*SET EXERCISE*
Copy every line of the material below word for word, leaving nothing out and changing nothing.

*TASK INPUTS*

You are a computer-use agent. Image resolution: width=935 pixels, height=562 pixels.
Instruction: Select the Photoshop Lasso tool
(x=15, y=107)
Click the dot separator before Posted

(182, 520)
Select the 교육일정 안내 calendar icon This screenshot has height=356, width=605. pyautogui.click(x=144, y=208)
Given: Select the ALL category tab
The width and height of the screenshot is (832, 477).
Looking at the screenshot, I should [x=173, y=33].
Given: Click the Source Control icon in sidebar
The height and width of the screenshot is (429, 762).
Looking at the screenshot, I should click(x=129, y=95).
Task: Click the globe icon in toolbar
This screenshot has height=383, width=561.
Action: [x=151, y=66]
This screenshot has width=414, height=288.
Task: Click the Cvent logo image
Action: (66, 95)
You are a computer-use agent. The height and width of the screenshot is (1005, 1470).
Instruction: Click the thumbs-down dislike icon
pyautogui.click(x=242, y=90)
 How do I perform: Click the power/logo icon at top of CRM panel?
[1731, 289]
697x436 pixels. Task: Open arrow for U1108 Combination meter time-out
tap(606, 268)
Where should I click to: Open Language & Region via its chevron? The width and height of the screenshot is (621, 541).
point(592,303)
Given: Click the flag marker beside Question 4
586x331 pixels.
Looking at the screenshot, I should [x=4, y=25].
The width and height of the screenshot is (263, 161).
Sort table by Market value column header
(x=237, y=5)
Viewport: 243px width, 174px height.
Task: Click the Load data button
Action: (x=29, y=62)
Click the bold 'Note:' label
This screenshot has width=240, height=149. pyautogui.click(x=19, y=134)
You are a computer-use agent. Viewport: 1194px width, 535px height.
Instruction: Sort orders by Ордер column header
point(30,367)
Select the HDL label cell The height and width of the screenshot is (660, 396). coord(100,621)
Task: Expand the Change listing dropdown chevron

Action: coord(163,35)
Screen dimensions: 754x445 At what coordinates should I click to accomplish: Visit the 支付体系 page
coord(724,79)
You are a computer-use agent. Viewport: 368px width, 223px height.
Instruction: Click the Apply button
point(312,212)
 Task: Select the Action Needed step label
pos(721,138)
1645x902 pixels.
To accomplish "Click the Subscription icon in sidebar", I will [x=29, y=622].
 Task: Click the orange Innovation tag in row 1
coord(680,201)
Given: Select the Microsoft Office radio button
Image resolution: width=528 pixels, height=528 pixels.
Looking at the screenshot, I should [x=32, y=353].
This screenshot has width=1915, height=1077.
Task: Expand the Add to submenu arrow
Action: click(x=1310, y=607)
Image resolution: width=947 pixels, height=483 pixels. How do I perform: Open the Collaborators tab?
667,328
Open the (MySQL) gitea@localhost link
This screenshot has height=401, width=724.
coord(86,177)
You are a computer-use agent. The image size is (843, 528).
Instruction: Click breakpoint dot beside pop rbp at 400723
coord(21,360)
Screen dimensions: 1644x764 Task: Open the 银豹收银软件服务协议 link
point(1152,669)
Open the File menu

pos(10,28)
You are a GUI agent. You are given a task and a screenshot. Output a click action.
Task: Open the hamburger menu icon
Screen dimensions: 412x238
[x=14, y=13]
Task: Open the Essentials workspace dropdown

*EXERCISE ANSWER*
You are a computer-use agent. Image resolution: width=935 pixels, height=562 pixels.
Instruction: Select the Photoshop Lasso tool
(x=15, y=107)
Click the dot separator before Posted

(182, 520)
Select the 교육일정 안내 calendar icon This screenshot has height=356, width=605. pyautogui.click(x=144, y=208)
Given: Select the ALL category tab
The width and height of the screenshot is (832, 477).
Looking at the screenshot, I should [x=173, y=33].
Given: Click the Source Control icon in sidebar
The height and width of the screenshot is (429, 762).
Looking at the screenshot, I should click(x=129, y=95).
Task: Click the globe icon in toolbar
This screenshot has height=383, width=561.
Action: [x=151, y=66]
This screenshot has width=414, height=288.
Task: Click the Cvent logo image
Action: (66, 95)
You are a computer-use agent. The height and width of the screenshot is (1005, 1470).
Instruction: Click the thumbs-down dislike icon
pyautogui.click(x=242, y=90)
 How do I perform: Click the power/logo icon at top of CRM panel?
[1731, 289]
697x436 pixels. Task: Open arrow for U1108 Combination meter time-out
tap(606, 268)
Where should I click to: Open Language & Region via its chevron? The width and height of the screenshot is (621, 541).
point(592,303)
Given: Click the flag marker beside Question 4
586x331 pixels.
Looking at the screenshot, I should [x=4, y=25].
The width and height of the screenshot is (263, 161).
Sort table by Market value column header
(x=237, y=5)
Viewport: 243px width, 174px height.
Task: Click the Load data button
Action: (x=29, y=62)
Click the bold 'Note:' label
This screenshot has width=240, height=149. pyautogui.click(x=19, y=134)
You are a computer-use agent. Viewport: 1194px width, 535px height.
Instruction: Sort orders by Ордер column header
point(30,367)
Select the HDL label cell The height and width of the screenshot is (660, 396). coord(100,621)
Task: Expand the Change listing dropdown chevron

Action: coord(163,35)
Screen dimensions: 754x445 At what coordinates should I click to accomplish: Visit the 支付体系 page
coord(724,79)
You are a computer-use agent. Viewport: 368px width, 223px height.
Instruction: Click the Apply button
point(312,212)
 Task: Select the Action Needed step label
pos(721,138)
1645x902 pixels.
To accomplish "Click the Subscription icon in sidebar", I will [x=29, y=622].
 Task: Click the orange Innovation tag in row 1
coord(680,201)
Given: Select the Microsoft Office radio button
Image resolution: width=528 pixels, height=528 pixels.
Looking at the screenshot, I should [x=32, y=353].
This screenshot has width=1915, height=1077.
Task: Expand the Add to submenu arrow
Action: click(x=1310, y=607)
Image resolution: width=947 pixels, height=483 pixels. How do I perform: Open the Collaborators tab?
667,328
Open the (MySQL) gitea@localhost link
This screenshot has height=401, width=724.
coord(86,177)
You are a computer-use agent. The image size is (843, 528).
Instruction: Click breakpoint dot beside pop rbp at 400723
coord(21,360)
Screen dimensions: 1644x764 Task: Open the 银豹收银软件服务协议 link
point(1152,669)
Open the File menu

pos(10,28)
You are a GUI agent. You are given a task and a screenshot. Output a click action.
Task: Open the hamburger menu icon
Screen dimensions: 412x238
[x=14, y=13]
Task: Open the Essentials workspace dropdown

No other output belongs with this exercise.